Labour has called for a long term “oil industry roadmap” – to give immediate help before the Budget and long term certainty for investors – to underlie its four key principles to protect jobs and promote investment in the UK oil industry.
Labour’s oil industry roadmap would be underpinned by four key principles:
Transparency: a commitment to consultation with the industry on the development and implementation of the oil industry roadmap so that they are not undermined by sudden changes, and a full assessment of the impact of the tax rates and reliefs by an analytical unit, drawn from the industry, HM Treasury and the Finance Directorate.
Sustainability: putting oil revenues in a UK public finances framework so that the wide volatility of revenues can be managed, reducing the high level of risk to Scotland.

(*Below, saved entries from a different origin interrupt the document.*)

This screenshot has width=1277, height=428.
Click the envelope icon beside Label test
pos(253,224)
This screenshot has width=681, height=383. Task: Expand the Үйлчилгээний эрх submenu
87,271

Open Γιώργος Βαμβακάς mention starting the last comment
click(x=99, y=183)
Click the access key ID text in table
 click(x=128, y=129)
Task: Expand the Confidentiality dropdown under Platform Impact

This would include a joint report by HM Treasury and the Finance Directorate to the UK and Scottish Parliaments following every OBR forecast on the fiscal risks of volatility and how they will be managed.

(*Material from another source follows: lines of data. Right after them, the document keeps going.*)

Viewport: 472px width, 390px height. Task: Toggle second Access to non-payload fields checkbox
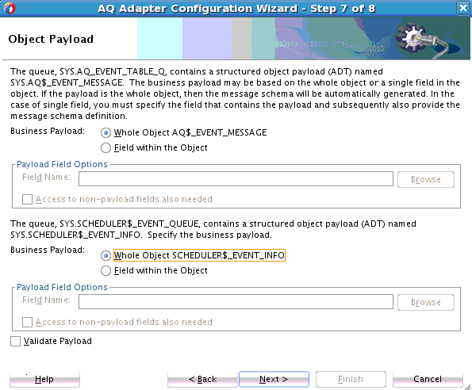tap(27, 322)
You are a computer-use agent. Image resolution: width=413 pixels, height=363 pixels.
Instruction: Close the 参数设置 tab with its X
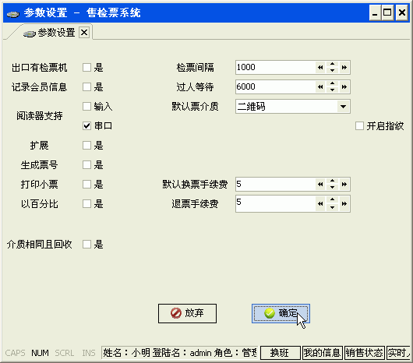click(x=84, y=33)
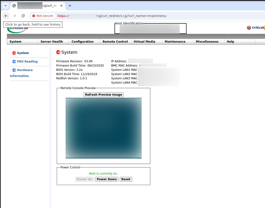The image size is (265, 208).
Task: Open Hardware Information sidebar link
Action: [x=21, y=73]
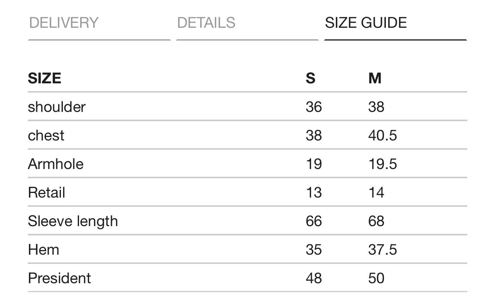Select the President row label
This screenshot has height=306, width=495.
tap(59, 278)
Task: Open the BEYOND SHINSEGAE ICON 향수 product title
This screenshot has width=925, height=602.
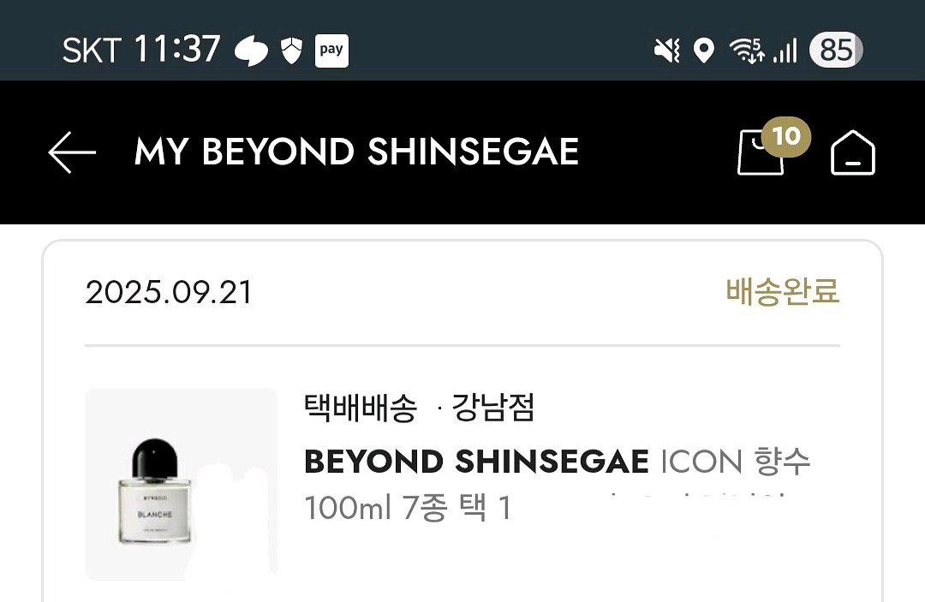Action: 557,462
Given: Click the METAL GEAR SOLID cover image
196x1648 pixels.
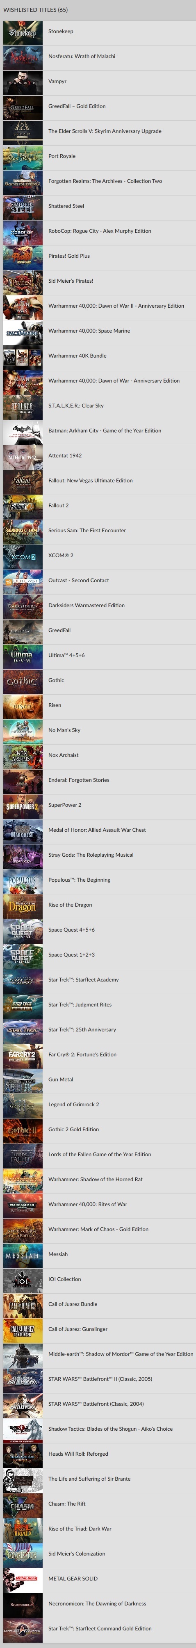Looking at the screenshot, I should pos(23,1578).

Certainty: giving certainty on the main tax rates and allowances over a Parliament and build in incentives for firms so that they can invest for the long-term, particularly in hard-to-reach fields where profitable extraction is very challenging at low oil prices.
Flexibility: ensuring that the roadmap includes the flexibility for the tax regime to respond to developments, such as in technology and practice in the industry.

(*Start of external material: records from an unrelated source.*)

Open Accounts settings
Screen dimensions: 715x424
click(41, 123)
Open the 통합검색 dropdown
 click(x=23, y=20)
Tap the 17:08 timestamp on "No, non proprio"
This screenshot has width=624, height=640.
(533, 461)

Speaking in Aberdeen, Shadow Chancellor Ed Balls said: “For decades the North Sea Oil industry has sustained thousands of jobs, generated billions in tax revenue and acted as a platform for exporting the talent and expertise of this great nation around the world.
“Hundreds of jobs have already been lost, with thousands more at risk. This is a worrying time for oil workers and their families. Everybody who can take action should do so. Walking by on the other side isn’t the response of a government in control. That is why we need to see urgent action to improve the tax incentives for North Sea oil investment
“If George Osborne fails to act then a UK Labour government will. Failure to act will risk jobs and investment now, and cost the UK taxpayer in the long-term as we lose revenue from oil that gets left in the ground.
“This is all about what’s best for maximising the potential of one of the country’s key industries. But postponing this until the Budget in two months’ time is too late. The time for action is now.”
Jim Murphy, Scottish Labour leader, added: “Today Ed Balls announced what we need to do to support the industry in the long term, but the Scottish Government should also be supporting workers now. I want to see the Scottish Government commit to an emergency action within their remit as soon as possible – and before the emergency oil summit in two weeks’ time.
“The oil crisis is the biggest threat to jobs in Scotland since Ravenscraig, it is time Scotland’s governments treated it like one.”
And following last night’s debate in Westminster Hall on North Sea Oil and Gas industry employment, SNP energy spokesperson Mike Weir MP reinforced calls for the UK Treasury to take urgent action to help the offshore oil and gas industry.
He said: “Reform to the oil and gas fiscal regime must not wait until the budget, but must be implemented now and this should include a commitment from the UK Government to a substantial reduction in the Supplementary Charge rate. In addition, faster progress is also required on the establishment of the Oil and Gas Authority.
“Further delays from the UK government on these areas are not acceptable. The North Sea has suffered from an unstable and unpredictable fiscal regime for decades and companies now need urgent action in order to avoid the premature decommissioning of assets and the loss of highly skilled workers.
“The Scottish Government is playing its part in supporting the oil and gas sector, with initiatives such as the Energy Jobs Taskforce and the apprenticeship guarantees announced last week, and its funding for the Oil and Gas Innovation Centre.
“Successive Westminster governments have been quick to squeeze the industry at any opportunity, but when support is needed they are far slower off the mark.”